Undoubtedly, there are systematic institutional differences across countries that are unlikely to be malleable in the short term, and our lesson-drawing will be rooted in an understanding of those differences. For example, the U.S. typically relies on employers to make decisions about workplace conditions whereas many European countries turn more readily to regulation. Furthermore, workers in the U.S. are less likely than those in most of our comparison countries to be represented by labor unions. Nevertheless, we are confident that our comparative analyses will have direct value for researchers and policy makers concerned with flexibility in the U.S. workplace. Our research will help uncover the effects of particular practices on working time outcomes, regardless of whether those practices are voluntarily adopted, bargained between workers and employers, or required by law. Furthermore, the U.S. does have a crucial regulatory framework- the Fair Labor Standards Act- and our findings will have implications for those interested in reforming it, whether they wish to tighten or loosen its requirements.
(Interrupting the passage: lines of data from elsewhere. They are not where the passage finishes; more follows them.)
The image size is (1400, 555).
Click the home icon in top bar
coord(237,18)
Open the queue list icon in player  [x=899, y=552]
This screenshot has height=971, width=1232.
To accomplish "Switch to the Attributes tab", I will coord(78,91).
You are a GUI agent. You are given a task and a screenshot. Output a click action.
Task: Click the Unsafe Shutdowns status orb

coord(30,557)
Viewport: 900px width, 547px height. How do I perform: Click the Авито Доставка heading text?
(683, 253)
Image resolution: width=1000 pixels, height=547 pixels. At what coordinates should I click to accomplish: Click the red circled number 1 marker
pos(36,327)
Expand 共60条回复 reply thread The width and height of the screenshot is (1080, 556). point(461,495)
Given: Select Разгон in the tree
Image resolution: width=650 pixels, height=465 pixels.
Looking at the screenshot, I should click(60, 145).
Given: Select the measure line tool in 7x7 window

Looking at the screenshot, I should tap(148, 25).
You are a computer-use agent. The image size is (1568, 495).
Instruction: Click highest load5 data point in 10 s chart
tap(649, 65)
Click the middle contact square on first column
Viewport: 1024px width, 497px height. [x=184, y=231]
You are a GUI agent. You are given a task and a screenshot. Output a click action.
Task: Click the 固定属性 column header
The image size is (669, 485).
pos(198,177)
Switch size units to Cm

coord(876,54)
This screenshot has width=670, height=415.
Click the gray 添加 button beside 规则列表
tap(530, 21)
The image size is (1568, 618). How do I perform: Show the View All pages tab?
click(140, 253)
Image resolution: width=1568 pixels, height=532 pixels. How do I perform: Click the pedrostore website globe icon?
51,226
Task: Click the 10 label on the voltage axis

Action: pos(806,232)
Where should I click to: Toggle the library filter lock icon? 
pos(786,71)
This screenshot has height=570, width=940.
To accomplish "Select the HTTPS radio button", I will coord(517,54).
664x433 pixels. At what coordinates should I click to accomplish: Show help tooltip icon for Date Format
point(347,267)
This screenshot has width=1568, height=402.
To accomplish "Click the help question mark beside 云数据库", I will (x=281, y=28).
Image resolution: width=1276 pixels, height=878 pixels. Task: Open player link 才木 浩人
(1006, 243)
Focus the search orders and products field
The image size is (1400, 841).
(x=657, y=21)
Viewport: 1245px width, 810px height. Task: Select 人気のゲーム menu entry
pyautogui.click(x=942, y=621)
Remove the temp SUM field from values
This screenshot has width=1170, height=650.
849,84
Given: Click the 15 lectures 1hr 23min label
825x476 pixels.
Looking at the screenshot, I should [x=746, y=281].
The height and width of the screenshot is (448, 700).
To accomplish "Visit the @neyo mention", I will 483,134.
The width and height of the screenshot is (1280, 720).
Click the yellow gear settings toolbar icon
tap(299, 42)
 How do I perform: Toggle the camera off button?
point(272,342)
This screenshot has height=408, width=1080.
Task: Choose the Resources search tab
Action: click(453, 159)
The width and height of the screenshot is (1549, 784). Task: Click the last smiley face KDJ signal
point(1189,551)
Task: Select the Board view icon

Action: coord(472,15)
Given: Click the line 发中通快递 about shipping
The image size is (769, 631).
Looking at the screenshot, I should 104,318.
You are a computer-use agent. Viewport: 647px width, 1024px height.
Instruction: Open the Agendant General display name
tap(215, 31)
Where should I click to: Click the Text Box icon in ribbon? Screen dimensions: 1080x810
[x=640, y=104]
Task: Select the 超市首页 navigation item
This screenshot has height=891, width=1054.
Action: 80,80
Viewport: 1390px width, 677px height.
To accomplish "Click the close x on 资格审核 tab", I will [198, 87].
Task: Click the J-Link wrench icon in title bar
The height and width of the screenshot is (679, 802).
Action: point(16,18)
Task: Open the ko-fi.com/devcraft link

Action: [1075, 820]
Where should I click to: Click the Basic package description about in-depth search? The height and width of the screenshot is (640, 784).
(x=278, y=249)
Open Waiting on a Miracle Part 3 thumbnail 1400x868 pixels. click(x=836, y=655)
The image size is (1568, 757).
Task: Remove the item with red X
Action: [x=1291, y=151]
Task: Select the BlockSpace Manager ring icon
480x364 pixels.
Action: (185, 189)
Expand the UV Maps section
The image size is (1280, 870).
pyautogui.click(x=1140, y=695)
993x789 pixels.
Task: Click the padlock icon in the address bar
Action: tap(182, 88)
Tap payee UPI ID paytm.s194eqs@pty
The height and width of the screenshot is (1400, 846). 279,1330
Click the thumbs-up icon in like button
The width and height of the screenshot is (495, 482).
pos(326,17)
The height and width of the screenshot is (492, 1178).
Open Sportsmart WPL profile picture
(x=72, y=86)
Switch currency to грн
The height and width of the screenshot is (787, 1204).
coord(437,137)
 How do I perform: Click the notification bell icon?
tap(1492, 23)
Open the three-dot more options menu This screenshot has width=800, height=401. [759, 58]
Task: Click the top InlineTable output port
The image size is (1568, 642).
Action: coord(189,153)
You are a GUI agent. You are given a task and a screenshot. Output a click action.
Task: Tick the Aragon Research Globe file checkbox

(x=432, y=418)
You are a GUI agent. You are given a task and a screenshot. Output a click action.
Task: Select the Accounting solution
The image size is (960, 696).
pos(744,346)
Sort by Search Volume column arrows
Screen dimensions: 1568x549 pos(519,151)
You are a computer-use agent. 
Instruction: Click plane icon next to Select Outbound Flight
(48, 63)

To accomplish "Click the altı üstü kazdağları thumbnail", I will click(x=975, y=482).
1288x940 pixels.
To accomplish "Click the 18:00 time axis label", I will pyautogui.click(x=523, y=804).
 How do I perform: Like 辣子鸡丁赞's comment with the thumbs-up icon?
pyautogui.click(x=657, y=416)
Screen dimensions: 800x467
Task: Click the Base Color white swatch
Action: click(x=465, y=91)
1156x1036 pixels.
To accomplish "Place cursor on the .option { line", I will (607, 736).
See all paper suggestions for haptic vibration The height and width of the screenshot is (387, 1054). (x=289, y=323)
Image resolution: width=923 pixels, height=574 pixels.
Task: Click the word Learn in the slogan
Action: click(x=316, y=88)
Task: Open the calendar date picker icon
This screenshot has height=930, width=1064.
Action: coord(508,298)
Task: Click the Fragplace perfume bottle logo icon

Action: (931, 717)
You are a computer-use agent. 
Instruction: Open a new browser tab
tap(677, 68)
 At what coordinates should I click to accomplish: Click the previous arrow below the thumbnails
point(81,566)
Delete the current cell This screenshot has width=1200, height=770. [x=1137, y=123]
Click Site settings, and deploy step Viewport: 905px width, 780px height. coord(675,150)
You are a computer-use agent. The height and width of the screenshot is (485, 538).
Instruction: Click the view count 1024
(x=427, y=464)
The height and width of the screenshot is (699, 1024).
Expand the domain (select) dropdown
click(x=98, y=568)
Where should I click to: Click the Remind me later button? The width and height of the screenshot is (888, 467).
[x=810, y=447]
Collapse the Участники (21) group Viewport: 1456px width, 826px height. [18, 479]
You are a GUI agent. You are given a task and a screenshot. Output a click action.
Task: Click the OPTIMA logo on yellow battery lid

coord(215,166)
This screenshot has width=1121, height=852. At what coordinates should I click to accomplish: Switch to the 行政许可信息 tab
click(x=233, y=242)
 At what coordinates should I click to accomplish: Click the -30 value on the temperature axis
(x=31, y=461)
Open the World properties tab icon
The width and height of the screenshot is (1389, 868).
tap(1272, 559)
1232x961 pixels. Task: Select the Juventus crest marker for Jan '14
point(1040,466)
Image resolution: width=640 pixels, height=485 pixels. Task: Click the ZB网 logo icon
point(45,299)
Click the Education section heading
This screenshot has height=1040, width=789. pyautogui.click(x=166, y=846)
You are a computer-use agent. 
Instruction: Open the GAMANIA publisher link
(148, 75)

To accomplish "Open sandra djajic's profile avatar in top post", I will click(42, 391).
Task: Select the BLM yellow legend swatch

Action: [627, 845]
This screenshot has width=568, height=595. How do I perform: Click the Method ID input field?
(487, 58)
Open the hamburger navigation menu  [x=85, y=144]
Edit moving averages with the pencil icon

For our research on individuals' preferences, hours, and other outcomes, we using five cross-national micro-datasets: the Luxembourg Income Study; the European Labour Force Surveys; the International Social Survey Programme (1997 module); the Third Annual Survey of Working Conditions; and the Multinational Time Use Study. In addition, we are drawing on a wide array of secondary sources on working time regulations and practices- including, for example, the European Industrial Relations Observatory; the International Labour Organization, and the Organization for Economic Cooperation and Development. In addition to preparing a series of analytic papers, we are constructing a public-access database that will present the relevant policies and institutions- including regulations that set the length of the normal work-day, the work-week, and the work-year; measures aimed at increasing the availability and quality of part-time work for parents and other workers; policies that affect the likelihood of non-standard-hour employment schedules; and measures that encourage or enable the practice of phased, or gradual, retirement.